In case the disciples missed what Jesus said in verses 22-3, Moses and Elijah bring the subject up again when they appear with Jesus during this miraculous mountaintop experience (v. 31). None of the three disciples on the mountain ever comment on it. Peter offers to pitch some tents, but he never says to Jesus, “Uhh, Boss..? We’re not sure we heard right. Did Elijah just say that you were going to Jerusalem to depart? What does that mean, exactly?”

That’s so like the disciples. It’s also so like us, don’t you think? Here these boys are having a wonderful worship experience in which they really seem to get to know the glory of Jesus. In fact, we might even interpret what Jesus says up in verse 27 as a promise that some of them would really get to see God’s glory in Christ. But they don’t seem to understand that this glory is only transient, and that they’ll have to come down the mountain and deal with the real dirty business of the world.

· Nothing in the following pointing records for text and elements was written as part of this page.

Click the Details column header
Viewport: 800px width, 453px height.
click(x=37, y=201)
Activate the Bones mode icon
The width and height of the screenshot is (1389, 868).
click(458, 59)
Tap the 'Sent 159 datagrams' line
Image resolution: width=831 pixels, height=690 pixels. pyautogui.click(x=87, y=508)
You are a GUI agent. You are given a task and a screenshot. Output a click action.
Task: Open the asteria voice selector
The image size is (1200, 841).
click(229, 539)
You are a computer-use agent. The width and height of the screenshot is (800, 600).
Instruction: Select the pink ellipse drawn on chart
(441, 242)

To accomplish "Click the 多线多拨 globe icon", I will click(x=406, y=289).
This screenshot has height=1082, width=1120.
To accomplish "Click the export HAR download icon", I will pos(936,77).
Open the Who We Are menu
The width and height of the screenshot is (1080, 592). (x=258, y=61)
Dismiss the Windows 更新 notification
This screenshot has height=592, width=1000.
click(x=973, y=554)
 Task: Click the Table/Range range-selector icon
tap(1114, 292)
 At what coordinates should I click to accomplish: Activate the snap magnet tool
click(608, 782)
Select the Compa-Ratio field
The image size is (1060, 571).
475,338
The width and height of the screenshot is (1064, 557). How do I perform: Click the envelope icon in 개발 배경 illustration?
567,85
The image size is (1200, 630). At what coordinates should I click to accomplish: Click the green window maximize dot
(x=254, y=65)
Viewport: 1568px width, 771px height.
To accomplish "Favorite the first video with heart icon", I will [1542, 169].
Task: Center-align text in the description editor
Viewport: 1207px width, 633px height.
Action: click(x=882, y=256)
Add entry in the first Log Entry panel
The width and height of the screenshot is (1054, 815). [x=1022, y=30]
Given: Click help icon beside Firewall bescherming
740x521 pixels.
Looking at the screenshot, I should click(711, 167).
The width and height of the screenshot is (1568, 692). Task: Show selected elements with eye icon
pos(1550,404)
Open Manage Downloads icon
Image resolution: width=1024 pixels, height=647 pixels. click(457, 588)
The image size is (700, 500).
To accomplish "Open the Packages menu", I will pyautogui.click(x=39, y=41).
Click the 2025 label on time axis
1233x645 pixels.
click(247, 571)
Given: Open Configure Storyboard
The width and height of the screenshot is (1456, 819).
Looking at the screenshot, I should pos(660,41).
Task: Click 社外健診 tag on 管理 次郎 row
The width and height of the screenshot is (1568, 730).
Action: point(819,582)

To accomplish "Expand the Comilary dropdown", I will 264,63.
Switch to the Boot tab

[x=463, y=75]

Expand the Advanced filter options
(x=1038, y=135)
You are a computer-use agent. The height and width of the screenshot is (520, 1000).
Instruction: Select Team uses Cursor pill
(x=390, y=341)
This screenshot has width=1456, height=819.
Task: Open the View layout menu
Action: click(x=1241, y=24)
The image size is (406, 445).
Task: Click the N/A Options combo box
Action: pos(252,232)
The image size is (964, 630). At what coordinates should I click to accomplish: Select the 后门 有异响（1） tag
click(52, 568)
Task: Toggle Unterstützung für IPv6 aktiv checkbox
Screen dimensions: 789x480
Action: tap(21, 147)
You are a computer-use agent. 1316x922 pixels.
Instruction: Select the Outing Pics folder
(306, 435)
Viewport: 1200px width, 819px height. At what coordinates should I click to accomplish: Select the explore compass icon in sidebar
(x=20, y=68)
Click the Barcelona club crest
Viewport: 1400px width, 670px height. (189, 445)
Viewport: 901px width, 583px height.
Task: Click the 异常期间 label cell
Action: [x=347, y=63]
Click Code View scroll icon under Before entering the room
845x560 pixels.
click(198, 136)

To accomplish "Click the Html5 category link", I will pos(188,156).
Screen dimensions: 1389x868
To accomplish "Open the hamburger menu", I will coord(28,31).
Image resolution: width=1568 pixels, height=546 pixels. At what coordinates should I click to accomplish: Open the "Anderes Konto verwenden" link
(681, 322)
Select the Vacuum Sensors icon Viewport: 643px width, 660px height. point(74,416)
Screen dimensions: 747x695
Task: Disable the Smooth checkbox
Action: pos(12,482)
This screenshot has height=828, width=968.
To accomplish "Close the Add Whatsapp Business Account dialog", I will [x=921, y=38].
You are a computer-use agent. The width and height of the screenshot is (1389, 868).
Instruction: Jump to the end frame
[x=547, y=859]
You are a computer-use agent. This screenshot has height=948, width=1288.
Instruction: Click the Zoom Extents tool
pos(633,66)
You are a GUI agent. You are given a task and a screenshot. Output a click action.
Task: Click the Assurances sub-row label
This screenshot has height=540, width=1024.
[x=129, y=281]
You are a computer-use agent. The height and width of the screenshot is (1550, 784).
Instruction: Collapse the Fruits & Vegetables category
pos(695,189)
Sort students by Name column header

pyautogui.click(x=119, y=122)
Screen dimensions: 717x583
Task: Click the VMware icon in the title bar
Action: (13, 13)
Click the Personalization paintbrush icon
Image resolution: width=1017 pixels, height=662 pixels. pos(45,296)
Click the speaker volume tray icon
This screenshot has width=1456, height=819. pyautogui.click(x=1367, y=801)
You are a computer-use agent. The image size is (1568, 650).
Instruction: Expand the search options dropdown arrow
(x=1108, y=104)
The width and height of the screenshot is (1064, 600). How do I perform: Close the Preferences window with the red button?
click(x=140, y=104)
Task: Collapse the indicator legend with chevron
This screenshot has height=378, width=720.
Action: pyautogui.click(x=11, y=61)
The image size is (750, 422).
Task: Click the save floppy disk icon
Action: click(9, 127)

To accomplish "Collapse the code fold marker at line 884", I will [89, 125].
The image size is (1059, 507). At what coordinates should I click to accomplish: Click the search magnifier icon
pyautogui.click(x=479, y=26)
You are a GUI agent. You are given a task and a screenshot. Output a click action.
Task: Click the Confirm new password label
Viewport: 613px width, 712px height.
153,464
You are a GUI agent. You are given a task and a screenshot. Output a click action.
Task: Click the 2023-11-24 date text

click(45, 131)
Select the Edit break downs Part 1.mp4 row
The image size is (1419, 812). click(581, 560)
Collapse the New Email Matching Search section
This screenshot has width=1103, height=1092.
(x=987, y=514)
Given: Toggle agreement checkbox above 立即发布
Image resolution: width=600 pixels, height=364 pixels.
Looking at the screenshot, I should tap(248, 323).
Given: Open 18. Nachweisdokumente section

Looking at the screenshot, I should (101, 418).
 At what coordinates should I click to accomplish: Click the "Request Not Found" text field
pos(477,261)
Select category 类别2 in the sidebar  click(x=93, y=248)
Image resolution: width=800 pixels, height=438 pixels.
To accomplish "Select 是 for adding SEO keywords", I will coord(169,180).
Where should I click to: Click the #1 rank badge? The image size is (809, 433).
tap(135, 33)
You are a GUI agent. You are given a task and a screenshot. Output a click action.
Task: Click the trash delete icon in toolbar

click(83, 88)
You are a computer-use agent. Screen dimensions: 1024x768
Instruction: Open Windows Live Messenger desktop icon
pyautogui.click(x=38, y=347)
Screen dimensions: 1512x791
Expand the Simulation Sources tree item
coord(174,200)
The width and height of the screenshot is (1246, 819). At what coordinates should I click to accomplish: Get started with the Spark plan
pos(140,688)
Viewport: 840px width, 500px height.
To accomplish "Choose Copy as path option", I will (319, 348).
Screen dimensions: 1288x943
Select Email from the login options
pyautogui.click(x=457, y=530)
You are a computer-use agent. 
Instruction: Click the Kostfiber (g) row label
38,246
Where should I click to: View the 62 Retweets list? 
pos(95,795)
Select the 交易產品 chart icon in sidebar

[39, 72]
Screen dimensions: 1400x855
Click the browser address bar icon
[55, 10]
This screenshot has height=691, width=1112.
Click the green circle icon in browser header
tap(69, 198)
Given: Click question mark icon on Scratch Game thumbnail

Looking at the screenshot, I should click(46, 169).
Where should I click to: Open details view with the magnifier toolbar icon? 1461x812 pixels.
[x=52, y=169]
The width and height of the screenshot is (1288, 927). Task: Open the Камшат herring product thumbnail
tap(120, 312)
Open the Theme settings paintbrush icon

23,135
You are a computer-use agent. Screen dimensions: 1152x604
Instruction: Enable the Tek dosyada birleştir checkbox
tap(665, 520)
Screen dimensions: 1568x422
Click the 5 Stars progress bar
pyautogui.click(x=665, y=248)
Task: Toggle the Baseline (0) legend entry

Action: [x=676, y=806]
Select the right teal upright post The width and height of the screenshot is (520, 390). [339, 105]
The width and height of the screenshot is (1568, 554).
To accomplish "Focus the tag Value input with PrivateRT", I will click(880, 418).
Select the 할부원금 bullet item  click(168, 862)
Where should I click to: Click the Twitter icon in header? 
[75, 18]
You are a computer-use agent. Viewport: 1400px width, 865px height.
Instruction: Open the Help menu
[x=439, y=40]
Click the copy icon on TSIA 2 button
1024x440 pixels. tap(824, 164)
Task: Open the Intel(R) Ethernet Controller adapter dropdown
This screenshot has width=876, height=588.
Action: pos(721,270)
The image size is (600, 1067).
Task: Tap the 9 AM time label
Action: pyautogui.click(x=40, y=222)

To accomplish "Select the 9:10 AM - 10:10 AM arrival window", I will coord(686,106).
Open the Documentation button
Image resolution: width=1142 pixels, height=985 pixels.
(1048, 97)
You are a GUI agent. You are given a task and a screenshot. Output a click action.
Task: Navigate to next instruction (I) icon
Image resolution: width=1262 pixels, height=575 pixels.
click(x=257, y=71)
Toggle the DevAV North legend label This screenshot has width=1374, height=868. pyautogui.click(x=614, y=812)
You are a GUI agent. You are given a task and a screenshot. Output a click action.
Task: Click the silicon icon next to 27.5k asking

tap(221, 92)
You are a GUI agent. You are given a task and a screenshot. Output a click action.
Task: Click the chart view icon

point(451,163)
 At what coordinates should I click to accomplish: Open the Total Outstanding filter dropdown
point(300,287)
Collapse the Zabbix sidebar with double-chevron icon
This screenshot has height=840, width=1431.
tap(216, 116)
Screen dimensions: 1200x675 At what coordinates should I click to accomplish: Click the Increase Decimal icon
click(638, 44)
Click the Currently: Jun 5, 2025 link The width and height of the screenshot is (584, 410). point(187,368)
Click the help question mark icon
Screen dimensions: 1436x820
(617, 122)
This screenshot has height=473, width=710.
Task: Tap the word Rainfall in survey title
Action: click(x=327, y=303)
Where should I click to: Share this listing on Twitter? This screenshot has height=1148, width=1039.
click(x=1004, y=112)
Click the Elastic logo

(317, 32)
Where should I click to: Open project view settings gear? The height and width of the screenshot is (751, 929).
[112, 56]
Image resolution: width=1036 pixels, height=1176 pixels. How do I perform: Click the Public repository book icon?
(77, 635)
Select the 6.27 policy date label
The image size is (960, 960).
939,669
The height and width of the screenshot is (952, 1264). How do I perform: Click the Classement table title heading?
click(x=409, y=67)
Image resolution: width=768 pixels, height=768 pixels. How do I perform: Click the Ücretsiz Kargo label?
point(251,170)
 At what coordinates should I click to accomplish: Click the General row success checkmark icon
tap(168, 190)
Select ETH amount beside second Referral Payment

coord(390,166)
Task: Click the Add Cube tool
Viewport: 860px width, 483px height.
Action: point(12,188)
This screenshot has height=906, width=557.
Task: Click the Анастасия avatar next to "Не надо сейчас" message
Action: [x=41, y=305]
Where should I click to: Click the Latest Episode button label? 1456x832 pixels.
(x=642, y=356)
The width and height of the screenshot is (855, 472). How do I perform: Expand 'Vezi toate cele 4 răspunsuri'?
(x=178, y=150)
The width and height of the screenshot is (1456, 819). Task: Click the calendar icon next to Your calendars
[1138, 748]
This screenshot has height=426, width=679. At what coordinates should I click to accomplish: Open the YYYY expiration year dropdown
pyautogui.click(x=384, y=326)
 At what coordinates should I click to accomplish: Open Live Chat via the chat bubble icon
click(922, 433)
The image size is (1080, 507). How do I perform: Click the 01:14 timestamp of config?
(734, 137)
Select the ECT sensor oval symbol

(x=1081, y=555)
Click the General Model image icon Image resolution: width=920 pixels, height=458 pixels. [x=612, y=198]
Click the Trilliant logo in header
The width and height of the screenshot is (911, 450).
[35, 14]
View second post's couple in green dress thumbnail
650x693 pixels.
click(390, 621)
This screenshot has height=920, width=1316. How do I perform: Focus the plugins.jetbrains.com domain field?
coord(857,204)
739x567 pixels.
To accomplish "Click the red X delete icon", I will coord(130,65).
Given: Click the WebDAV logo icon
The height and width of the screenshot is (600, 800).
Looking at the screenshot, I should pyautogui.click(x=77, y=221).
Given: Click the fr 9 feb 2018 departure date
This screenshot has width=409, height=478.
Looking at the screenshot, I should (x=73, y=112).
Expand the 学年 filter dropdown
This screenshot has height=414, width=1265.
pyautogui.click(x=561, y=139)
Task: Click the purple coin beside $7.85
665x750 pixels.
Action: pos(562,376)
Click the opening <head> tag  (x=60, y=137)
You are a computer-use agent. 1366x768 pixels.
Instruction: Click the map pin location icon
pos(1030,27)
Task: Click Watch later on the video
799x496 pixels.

I also find it interesting that even after they’ve had their mountaintop moment, they don’t seem to want to talk about it (v.36). What are they afraid of?

The compilers of the Revised Common Lectionary link the story of the Transfiguration with the tale which immediately succeeds it of Jesus healing a boy with some kind of seizure disorder. The boy’s dad says that he took his son to the disciples, but they couldn’t cure the lad. This gets Jesus in one of his rare irritated moods. He accuses the powerless disciples of being “faithless and perverse” (v.41). Could it be that they actually had the ability to heal this child, but simply lacked the confidence or trust to do it?

If we read on beyond the assigned lectionary for this Sunday, there is a third reference in Luke chapter 9 to Jesus’ impending passion (vv.43b-45). This time Luke clearly tells us that the disciples didn’t understand this and were afraid to speak of it.

For me, I guess, the disciples in this chapter seem to resemble members of an old, established congregation who really love the worship experience, but just can’t seem to wrap their brains around the call to witness to a hurting world. They want to pitch that tent in the garden with Jesus, but they just don’t want to talk about it or deal with any of the aspects of the faith which might be troublesome or confusing. They’re ready to talk your ears off about petty things and personal gripes (see verses 46-50), but they can’t open up about how they experience Jesus, and they are afraid to take the leap of faith necessary to do a mission of healing for their community.

This is the challenge as we come down the mountain and set our faces with Jesus towards Jerusalem--towards the realities of sickness, injustice and hurt in this world. As we enter the holy season of Lent, will we open our mouths to speak our own faith? Will we be willing to tackle the tragedies of hunger and want that so cripple this planet? Can we believe that we have the power to cure within us?

But here’s the good news: Jesus used these poor, simple, dim-witted, pusillanimous boobs to bring his light to the world. It can be done even by the most simple, tongue-tied, confused, and shy among us. If we’ve known Christ’s glory even for a second, we can remember it for eternity and move forward in its promise.

Thanks for reading. God’s peace to you.